Top of DATA

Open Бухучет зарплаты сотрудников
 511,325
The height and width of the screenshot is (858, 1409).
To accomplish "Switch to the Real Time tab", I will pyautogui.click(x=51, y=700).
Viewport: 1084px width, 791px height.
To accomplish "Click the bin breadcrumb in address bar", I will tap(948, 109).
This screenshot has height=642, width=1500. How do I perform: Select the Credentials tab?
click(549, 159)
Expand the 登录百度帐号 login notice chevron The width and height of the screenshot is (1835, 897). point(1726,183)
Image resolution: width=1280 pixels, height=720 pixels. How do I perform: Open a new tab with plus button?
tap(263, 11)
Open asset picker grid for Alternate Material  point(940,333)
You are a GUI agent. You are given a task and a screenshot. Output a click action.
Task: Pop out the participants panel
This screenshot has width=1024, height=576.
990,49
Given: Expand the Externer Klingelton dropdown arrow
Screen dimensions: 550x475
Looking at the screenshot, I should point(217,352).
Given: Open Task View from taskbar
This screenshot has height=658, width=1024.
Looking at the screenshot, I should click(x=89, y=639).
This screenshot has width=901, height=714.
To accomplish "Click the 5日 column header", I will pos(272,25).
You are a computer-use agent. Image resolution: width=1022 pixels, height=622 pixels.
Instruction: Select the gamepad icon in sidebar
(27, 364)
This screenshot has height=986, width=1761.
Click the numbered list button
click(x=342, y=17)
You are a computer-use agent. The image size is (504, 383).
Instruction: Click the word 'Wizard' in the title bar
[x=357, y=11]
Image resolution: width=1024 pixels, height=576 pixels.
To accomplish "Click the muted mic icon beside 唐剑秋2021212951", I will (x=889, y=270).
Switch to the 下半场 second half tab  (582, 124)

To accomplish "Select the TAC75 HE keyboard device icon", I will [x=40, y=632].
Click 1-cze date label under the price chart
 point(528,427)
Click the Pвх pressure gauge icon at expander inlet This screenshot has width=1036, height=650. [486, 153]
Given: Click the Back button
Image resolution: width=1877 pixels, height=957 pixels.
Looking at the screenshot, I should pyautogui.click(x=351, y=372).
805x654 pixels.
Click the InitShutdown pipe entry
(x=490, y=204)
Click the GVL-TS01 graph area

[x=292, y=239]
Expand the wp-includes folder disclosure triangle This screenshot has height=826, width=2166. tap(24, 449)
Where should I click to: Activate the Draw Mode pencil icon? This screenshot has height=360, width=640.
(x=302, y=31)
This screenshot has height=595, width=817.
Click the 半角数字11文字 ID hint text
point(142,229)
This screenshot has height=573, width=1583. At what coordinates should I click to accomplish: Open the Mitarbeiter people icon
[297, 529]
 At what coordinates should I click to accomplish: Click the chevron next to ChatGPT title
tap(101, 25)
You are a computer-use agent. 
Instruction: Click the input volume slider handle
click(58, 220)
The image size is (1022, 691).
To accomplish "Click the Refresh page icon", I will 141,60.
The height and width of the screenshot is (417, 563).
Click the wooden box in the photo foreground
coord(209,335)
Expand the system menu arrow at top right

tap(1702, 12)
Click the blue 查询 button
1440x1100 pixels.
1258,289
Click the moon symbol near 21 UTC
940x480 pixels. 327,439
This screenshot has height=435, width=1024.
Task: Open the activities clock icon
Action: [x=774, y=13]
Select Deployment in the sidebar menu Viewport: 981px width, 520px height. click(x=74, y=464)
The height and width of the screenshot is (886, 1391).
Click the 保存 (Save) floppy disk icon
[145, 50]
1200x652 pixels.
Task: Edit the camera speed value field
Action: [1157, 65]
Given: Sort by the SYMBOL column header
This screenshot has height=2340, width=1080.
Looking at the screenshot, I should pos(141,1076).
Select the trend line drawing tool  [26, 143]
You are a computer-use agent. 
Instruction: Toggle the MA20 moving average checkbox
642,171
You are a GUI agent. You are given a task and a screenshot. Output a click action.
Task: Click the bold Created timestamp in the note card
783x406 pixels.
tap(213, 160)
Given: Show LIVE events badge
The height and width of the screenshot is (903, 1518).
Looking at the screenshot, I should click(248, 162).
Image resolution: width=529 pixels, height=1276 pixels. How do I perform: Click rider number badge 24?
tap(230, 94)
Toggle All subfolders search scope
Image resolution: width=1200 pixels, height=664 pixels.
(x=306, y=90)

Bottom of DATA

What you return must match the records above exactly, line for line.

__WRITTEN SOLUTION__.
Open Бухучет зарплаты сотрудников
 511,325
The height and width of the screenshot is (858, 1409).
To accomplish "Switch to the Real Time tab", I will pyautogui.click(x=51, y=700).
Viewport: 1084px width, 791px height.
To accomplish "Click the bin breadcrumb in address bar", I will tap(948, 109).
This screenshot has height=642, width=1500. How do I perform: Select the Credentials tab?
click(549, 159)
Expand the 登录百度帐号 login notice chevron The width and height of the screenshot is (1835, 897). point(1726,183)
Image resolution: width=1280 pixels, height=720 pixels. How do I perform: Open a new tab with plus button?
tap(263, 11)
Open asset picker grid for Alternate Material  point(940,333)
You are a GUI agent. You are given a task and a screenshot. Output a click action.
Task: Pop out the participants panel
This screenshot has width=1024, height=576.
990,49
Given: Expand the Externer Klingelton dropdown arrow
Screen dimensions: 550x475
Looking at the screenshot, I should point(217,352).
Given: Open Task View from taskbar
This screenshot has height=658, width=1024.
Looking at the screenshot, I should click(x=89, y=639).
This screenshot has width=901, height=714.
To accomplish "Click the 5日 column header", I will pos(272,25).
You are a computer-use agent. Image resolution: width=1022 pixels, height=622 pixels.
Instruction: Select the gamepad icon in sidebar
(27, 364)
This screenshot has height=986, width=1761.
Click the numbered list button
click(x=342, y=17)
You are a computer-use agent. The image size is (504, 383).
Instruction: Click the word 'Wizard' in the title bar
[x=357, y=11]
Image resolution: width=1024 pixels, height=576 pixels.
To accomplish "Click the muted mic icon beside 唐剑秋2021212951", I will (x=889, y=270).
Switch to the 下半场 second half tab  (582, 124)

To accomplish "Select the TAC75 HE keyboard device icon", I will [x=40, y=632].
Click 1-cze date label under the price chart
 point(528,427)
Click the Pвх pressure gauge icon at expander inlet This screenshot has width=1036, height=650. [486, 153]
Given: Click the Back button
Image resolution: width=1877 pixels, height=957 pixels.
Looking at the screenshot, I should pyautogui.click(x=351, y=372).
805x654 pixels.
Click the InitShutdown pipe entry
(x=490, y=204)
Click the GVL-TS01 graph area

[x=292, y=239]
Expand the wp-includes folder disclosure triangle This screenshot has height=826, width=2166. tap(24, 449)
Where should I click to: Activate the Draw Mode pencil icon? This screenshot has height=360, width=640.
(x=302, y=31)
This screenshot has height=595, width=817.
Click the 半角数字11文字 ID hint text
point(142,229)
This screenshot has height=573, width=1583. At what coordinates should I click to accomplish: Open the Mitarbeiter people icon
[297, 529]
 At what coordinates should I click to accomplish: Click the chevron next to ChatGPT title
tap(101, 25)
You are a computer-use agent. 
Instruction: Click the input volume slider handle
click(58, 220)
The image size is (1022, 691).
To accomplish "Click the Refresh page icon", I will 141,60.
The height and width of the screenshot is (417, 563).
Click the wooden box in the photo foreground
coord(209,335)
Expand the system menu arrow at top right

tap(1702, 12)
Click the blue 查询 button
1440x1100 pixels.
1258,289
Click the moon symbol near 21 UTC
940x480 pixels. 327,439
This screenshot has height=435, width=1024.
Task: Open the activities clock icon
Action: [x=774, y=13]
Select Deployment in the sidebar menu Viewport: 981px width, 520px height. click(x=74, y=464)
The height and width of the screenshot is (886, 1391).
Click the 保存 (Save) floppy disk icon
[145, 50]
1200x652 pixels.
Task: Edit the camera speed value field
Action: [1157, 65]
Given: Sort by the SYMBOL column header
This screenshot has height=2340, width=1080.
Looking at the screenshot, I should pos(141,1076).
Select the trend line drawing tool  [26, 143]
You are a computer-use agent. 
Instruction: Toggle the MA20 moving average checkbox
642,171
You are a GUI agent. You are given a task and a screenshot. Output a click action.
Task: Click the bold Created timestamp in the note card
783x406 pixels.
tap(213, 160)
Given: Show LIVE events badge
The height and width of the screenshot is (903, 1518).
Looking at the screenshot, I should click(248, 162).
Image resolution: width=529 pixels, height=1276 pixels. How do I perform: Click rider number badge 24?
tap(230, 94)
Toggle All subfolders search scope
Image resolution: width=1200 pixels, height=664 pixels.
(x=306, y=90)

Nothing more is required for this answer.